Our water glass is perspiring so furiously, it's making a puddle on the bar. Diners are fanning themselves with menus. We are waiting for a table at the newly renovated Stellina Pasta Café. It's Friday night, the place is packed and the a/c is on the fritz. An employee opens a few windows, and the hot, sticky air that rolls in is actually welcome, because at least now the hot air is moving.

We have a dirty little secret when it comes to St. Louis summers: We love them. We love them with a fervor and unreasonableness that few can understand. Give us a hundred-degree day, so hot it stings your nostrils to breathe in. You know how when the weather gets like this, people around here are always griping, "It's not the heat, it's the humidity"? We couldn't agree more. It's the magical alchemy of heat and moisture that we find so seductive. Moisture imbues heat with tropical lushness, with weight, substance. Give us 90 percent humidity, the air so thick it feels like warm vanilla pudding.

We sleep with the windows open as late into summer as we can get away with (as long as our bedmate can stand it), because we like waking up on damp sheets with the ceiling fan spinning above. We like to sweat. Not one for colonics or trips to the confessional, our preferred method of purification is a long, sweaty run. Sweat is one of the sexiest substances on Earth, intimate and unaffected. Which is maybe why you're not supposed to do it in polite company, and you're definitely not supposed to do it at dinner. It feels a bit naughty to be out in public, in heels and a dress, with hair sticking to our face and a damp upper lip.

Perched on a barstool, legs crossed, thighs slip-sliding together, we watch bartender Nicole mix up this week's featured cocktail for our dining companion. She muddles fresh strawberries, then adds strawberry vodka, triple sec, a squeeze of fresh orange juice and a couple of drops of balsamic vinegar. She serves it up with an orange twist. It's tasty, full of bright strawberry flavor, but we want something we can gulp, not sip.

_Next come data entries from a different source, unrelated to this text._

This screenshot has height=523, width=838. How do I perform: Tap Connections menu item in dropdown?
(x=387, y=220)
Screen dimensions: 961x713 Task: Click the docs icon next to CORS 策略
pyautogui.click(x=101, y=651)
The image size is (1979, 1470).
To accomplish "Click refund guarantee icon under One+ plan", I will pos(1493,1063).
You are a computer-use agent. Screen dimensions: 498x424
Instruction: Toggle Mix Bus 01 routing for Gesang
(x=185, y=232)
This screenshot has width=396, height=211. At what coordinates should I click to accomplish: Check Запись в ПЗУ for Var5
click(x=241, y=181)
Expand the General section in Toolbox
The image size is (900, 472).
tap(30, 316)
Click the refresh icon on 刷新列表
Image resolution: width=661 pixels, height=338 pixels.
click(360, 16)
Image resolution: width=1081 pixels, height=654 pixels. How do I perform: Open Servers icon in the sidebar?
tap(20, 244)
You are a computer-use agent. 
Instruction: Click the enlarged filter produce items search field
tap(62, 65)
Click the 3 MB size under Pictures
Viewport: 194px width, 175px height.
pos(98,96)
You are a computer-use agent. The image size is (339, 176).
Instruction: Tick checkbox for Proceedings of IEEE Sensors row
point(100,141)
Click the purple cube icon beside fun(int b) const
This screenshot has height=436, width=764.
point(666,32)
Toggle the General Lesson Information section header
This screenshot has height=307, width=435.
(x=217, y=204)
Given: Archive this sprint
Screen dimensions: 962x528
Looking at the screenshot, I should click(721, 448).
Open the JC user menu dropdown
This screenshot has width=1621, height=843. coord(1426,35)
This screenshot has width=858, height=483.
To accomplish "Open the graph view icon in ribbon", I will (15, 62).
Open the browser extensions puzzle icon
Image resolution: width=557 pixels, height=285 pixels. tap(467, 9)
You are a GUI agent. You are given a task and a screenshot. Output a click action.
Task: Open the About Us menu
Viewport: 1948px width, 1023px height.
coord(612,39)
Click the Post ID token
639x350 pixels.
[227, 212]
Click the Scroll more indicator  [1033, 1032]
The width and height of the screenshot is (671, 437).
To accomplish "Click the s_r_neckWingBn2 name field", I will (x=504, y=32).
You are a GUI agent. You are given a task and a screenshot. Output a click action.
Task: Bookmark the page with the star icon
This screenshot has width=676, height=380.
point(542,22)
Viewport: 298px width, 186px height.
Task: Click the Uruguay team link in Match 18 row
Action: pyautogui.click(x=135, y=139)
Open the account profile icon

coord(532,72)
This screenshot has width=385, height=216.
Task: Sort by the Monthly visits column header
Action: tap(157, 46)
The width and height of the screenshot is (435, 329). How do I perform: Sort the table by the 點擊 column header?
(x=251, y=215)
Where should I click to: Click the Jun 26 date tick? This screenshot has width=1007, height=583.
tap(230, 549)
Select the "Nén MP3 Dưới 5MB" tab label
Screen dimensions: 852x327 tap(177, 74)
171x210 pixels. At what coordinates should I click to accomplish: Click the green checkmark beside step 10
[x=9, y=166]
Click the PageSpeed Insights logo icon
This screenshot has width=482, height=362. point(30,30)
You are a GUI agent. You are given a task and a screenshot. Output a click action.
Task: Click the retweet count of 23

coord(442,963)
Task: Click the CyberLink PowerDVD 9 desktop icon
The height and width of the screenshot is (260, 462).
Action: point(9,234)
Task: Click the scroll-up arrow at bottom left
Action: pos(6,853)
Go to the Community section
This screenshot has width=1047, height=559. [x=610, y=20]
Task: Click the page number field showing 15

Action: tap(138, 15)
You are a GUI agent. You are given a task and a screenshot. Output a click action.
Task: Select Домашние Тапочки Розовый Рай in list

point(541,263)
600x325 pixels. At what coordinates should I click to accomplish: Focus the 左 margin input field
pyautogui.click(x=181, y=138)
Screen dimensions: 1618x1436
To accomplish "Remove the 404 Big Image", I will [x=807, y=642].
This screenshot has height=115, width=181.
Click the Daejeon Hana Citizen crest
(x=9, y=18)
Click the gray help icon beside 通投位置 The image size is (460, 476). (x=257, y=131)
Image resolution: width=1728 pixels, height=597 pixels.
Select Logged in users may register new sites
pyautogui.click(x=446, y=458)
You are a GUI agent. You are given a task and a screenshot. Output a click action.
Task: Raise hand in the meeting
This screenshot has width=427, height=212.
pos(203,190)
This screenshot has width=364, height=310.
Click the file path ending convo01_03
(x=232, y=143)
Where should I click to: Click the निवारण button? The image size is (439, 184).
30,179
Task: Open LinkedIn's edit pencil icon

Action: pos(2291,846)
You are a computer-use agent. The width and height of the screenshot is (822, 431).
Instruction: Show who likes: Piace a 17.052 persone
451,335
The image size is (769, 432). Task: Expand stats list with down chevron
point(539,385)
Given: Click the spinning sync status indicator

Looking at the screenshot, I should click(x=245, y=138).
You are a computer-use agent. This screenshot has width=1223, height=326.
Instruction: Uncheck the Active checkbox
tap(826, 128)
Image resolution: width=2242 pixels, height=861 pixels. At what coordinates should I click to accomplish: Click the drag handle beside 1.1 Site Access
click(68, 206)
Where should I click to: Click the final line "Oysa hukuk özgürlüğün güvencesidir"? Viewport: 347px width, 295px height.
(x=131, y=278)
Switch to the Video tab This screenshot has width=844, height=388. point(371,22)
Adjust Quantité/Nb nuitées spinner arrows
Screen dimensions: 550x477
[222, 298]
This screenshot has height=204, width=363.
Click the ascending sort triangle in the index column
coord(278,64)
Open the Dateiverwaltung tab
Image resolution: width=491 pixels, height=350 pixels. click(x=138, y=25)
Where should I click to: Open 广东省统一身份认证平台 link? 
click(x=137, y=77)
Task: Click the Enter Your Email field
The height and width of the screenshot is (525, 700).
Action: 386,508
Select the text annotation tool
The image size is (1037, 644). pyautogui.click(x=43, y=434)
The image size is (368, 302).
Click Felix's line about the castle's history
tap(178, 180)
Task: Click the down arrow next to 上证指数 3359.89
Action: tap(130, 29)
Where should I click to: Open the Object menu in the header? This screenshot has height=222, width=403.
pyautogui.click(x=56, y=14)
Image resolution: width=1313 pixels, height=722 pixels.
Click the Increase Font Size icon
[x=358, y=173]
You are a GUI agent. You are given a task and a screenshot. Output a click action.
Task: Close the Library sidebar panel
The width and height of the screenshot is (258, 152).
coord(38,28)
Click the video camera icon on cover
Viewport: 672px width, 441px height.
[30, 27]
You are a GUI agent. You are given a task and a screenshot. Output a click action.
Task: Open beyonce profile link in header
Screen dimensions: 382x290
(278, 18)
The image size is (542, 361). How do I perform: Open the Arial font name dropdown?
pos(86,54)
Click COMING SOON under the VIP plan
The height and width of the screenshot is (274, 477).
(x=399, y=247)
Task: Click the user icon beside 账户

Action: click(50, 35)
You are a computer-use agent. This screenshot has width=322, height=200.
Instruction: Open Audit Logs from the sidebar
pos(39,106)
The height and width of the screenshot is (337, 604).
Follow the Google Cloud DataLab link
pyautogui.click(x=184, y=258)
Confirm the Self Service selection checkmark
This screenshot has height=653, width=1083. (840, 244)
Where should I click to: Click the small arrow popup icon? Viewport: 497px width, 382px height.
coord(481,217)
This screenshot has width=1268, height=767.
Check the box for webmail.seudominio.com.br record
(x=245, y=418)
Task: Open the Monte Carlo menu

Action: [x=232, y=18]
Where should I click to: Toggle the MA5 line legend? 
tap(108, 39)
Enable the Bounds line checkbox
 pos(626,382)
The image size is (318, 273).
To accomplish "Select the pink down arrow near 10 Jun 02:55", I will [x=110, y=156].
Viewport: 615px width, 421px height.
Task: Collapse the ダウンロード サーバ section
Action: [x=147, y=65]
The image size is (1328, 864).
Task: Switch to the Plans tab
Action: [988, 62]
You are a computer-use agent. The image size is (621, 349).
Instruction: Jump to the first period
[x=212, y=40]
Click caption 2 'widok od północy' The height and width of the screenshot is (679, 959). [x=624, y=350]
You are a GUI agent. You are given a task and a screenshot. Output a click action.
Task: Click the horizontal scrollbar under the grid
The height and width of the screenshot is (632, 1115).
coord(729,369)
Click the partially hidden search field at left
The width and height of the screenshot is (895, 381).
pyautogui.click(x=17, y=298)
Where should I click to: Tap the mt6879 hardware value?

Nicole suggests a drink that someone requested earlier in the evening -- limoncello and iced tea. Limoncello is a lemon liqueur that comes from southern Italy. Made from lemon rinds and sugar, it is citrusy and sweet. Served in a highball glass over ice, the iced tea dilutes and caffeinates the liqueur. Like a sophisticated take on sweet tea, it's exactly right: summery and light and cold.

Winter is for a hardier sort than Drink of the Week. Retired people who move to Arizona can have their dry heat. We'll take angry summer storms, sunny skies suddenly darkening with clouds, the air so full of water that it can't hold it any more, and big, fat raindrops, plop, plop, plop, hitting the ground. Give us the round, heavy fruits of a Midwestern summer -- peaches, tomatoes, watermelon, the juice running down our arm. Bitch about the humidity all you want, St. Louis, we'll hold our tongue. We might keep quiet about it, but we think hot and wet is a winning combination, and we're looking forward to all the sultry, steamy, sweaty days ahead.

Stellina Pasta Café 3342 Watson Road 314-256-1600

Scroll to read more Food & Drink News articles

Newsletters

Join Riverfront Times Newsletters

Subscribe now to get the latest news delivered right to your inbox.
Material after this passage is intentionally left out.